Activity → Pick out the lines below that contain the string "computer" and copy them all.

Stored data
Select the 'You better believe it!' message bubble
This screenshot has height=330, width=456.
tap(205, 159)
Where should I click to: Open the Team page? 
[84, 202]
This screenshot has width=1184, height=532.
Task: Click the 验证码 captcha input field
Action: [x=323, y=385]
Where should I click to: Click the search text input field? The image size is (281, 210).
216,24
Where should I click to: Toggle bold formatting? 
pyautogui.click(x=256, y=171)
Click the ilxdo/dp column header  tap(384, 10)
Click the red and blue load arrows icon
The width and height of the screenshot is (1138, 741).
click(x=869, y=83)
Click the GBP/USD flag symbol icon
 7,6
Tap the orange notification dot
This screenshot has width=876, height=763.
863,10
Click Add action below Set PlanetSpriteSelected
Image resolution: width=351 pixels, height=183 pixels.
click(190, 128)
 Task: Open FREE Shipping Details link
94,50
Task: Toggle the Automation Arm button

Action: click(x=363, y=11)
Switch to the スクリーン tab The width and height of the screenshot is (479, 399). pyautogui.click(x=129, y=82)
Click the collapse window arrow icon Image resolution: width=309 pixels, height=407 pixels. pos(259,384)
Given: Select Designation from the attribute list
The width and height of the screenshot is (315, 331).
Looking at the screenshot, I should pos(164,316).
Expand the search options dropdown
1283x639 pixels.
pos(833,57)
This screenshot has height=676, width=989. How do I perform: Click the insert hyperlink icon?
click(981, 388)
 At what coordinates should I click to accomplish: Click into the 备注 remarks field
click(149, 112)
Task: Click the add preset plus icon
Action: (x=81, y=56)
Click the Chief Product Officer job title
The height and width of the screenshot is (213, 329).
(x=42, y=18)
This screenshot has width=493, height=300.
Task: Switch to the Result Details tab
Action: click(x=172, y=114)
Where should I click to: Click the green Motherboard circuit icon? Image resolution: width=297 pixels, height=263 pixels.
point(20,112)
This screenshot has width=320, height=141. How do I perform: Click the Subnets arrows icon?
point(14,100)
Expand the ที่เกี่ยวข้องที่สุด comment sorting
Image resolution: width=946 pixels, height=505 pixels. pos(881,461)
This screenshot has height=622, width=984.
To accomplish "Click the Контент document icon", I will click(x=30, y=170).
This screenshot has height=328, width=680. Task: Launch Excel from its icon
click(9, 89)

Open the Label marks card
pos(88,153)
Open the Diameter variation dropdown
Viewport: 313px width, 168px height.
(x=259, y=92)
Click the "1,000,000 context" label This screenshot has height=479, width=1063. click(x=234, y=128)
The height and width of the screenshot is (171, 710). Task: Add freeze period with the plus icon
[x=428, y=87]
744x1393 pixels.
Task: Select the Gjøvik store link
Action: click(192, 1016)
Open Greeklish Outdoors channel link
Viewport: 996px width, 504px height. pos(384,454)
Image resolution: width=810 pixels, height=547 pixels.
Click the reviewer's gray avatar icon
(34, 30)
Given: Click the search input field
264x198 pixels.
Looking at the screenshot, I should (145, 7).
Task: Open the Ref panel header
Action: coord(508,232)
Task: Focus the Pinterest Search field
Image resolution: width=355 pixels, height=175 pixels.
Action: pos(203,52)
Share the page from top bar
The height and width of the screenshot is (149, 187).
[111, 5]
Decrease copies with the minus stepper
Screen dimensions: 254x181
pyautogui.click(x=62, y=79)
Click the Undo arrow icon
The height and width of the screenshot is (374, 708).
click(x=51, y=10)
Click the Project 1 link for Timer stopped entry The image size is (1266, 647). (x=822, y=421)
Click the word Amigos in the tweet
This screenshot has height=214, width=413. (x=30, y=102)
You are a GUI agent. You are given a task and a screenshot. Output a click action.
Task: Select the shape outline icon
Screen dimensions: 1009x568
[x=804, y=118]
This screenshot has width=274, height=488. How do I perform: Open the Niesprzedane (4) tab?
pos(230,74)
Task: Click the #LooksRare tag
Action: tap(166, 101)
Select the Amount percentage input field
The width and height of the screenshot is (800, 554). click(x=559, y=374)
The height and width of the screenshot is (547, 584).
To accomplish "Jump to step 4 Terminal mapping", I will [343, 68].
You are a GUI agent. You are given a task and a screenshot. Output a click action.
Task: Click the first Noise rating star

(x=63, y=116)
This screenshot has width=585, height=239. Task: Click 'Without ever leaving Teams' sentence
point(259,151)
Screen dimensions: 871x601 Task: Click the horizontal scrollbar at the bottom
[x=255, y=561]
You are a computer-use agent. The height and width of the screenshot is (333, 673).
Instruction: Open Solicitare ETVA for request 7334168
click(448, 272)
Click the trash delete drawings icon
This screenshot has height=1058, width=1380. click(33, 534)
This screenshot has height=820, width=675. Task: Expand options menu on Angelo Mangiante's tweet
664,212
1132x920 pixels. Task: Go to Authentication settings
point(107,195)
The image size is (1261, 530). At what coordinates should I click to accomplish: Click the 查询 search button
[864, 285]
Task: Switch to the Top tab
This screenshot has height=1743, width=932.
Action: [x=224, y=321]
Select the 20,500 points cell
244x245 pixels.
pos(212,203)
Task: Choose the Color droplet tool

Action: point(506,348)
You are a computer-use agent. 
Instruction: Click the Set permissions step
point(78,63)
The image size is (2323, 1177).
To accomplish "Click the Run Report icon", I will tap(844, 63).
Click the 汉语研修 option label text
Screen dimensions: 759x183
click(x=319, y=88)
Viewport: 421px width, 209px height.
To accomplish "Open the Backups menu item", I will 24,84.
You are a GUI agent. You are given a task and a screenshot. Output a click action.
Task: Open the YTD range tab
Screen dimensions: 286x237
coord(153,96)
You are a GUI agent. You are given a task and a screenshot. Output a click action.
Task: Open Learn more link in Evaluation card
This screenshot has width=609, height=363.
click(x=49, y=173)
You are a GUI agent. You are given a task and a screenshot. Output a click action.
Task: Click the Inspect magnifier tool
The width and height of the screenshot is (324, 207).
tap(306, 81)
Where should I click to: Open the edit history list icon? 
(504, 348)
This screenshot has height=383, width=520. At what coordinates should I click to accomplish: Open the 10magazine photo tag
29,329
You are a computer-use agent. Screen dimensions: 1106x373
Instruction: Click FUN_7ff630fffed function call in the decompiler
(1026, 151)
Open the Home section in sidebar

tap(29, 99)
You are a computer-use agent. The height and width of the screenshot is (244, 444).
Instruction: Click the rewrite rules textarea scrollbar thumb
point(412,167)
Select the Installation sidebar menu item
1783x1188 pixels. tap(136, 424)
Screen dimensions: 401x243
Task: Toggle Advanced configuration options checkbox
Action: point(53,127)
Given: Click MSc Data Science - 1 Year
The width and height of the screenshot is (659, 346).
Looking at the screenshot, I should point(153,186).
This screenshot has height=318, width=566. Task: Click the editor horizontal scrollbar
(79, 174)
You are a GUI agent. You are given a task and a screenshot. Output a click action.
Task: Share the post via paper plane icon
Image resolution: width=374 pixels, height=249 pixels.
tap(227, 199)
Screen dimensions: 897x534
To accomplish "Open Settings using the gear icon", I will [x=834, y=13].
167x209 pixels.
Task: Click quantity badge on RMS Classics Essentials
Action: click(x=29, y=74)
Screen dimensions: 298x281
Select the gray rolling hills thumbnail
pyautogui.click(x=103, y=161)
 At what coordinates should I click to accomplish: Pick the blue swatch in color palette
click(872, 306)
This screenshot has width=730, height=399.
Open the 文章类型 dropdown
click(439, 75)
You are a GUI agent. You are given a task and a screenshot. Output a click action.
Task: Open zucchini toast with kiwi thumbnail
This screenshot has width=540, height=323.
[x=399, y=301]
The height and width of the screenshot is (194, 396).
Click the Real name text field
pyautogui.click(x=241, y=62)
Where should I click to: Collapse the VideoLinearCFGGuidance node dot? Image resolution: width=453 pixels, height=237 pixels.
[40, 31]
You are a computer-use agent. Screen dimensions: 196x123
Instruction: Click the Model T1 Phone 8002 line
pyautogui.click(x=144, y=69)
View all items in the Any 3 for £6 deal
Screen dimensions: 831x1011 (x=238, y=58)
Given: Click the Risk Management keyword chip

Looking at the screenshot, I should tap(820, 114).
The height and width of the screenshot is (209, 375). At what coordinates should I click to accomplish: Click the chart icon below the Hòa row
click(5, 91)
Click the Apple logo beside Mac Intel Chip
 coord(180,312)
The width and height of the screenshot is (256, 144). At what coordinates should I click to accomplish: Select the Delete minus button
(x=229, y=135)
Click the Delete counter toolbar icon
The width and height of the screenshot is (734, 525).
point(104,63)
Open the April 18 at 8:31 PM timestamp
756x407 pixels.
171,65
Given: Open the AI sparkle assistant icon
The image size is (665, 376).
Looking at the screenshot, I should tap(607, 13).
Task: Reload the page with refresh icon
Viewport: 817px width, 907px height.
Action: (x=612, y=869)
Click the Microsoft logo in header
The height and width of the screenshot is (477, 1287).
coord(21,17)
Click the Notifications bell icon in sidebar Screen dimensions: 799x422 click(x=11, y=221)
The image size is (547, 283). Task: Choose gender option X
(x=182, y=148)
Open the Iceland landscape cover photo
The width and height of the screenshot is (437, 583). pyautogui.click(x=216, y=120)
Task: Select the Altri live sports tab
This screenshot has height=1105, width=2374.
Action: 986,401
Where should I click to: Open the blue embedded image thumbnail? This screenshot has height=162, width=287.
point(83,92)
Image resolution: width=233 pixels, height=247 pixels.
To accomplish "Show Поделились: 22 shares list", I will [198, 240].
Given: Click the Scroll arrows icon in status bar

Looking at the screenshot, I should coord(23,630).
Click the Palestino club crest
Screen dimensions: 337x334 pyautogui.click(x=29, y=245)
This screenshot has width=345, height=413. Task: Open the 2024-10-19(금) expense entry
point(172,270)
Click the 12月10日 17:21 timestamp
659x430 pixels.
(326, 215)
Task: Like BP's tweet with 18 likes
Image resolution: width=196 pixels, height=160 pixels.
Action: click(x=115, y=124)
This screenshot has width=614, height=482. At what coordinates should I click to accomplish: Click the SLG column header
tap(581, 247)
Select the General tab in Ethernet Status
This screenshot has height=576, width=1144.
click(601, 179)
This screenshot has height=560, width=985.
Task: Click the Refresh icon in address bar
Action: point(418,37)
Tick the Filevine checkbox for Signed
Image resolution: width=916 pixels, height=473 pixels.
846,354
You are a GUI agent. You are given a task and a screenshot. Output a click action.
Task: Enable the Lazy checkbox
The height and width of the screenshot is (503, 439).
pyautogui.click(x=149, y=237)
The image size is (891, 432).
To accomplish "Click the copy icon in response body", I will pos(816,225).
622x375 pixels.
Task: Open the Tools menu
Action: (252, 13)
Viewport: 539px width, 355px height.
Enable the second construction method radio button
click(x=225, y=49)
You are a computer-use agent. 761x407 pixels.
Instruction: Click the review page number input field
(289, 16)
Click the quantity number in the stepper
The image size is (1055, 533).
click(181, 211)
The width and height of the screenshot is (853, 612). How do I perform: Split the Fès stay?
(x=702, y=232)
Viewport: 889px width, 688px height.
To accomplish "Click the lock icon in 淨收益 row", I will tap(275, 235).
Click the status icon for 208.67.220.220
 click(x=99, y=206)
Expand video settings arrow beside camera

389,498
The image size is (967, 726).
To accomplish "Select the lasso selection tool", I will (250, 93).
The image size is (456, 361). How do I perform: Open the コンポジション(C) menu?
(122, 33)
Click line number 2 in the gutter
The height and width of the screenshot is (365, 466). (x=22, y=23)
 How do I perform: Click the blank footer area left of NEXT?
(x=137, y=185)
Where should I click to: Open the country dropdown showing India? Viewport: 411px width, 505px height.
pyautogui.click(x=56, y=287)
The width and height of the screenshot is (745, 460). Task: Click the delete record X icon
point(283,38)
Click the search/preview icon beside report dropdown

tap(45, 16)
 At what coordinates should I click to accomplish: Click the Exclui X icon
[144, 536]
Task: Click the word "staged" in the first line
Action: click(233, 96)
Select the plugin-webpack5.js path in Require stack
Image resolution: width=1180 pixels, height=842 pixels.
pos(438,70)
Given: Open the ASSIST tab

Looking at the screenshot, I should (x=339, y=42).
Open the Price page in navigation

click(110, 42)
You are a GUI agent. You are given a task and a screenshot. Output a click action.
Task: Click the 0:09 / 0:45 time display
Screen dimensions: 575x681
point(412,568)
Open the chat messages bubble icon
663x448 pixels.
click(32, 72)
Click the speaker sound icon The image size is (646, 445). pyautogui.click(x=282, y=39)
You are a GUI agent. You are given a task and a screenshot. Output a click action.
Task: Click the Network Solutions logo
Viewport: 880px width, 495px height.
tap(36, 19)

Answer section →
You are a computer-use agent. The height and width of the screenshot is (333, 673).
You are a computer-use agent. 
You are a computer-use agent. Screen dimensions: 1106x373
You are a computer-use agent. The height and width of the screenshot is (244, 444).
You are a computer-use agent. Screen dimensions: 196x123
You are a computer-use agent. 761x407 pixels.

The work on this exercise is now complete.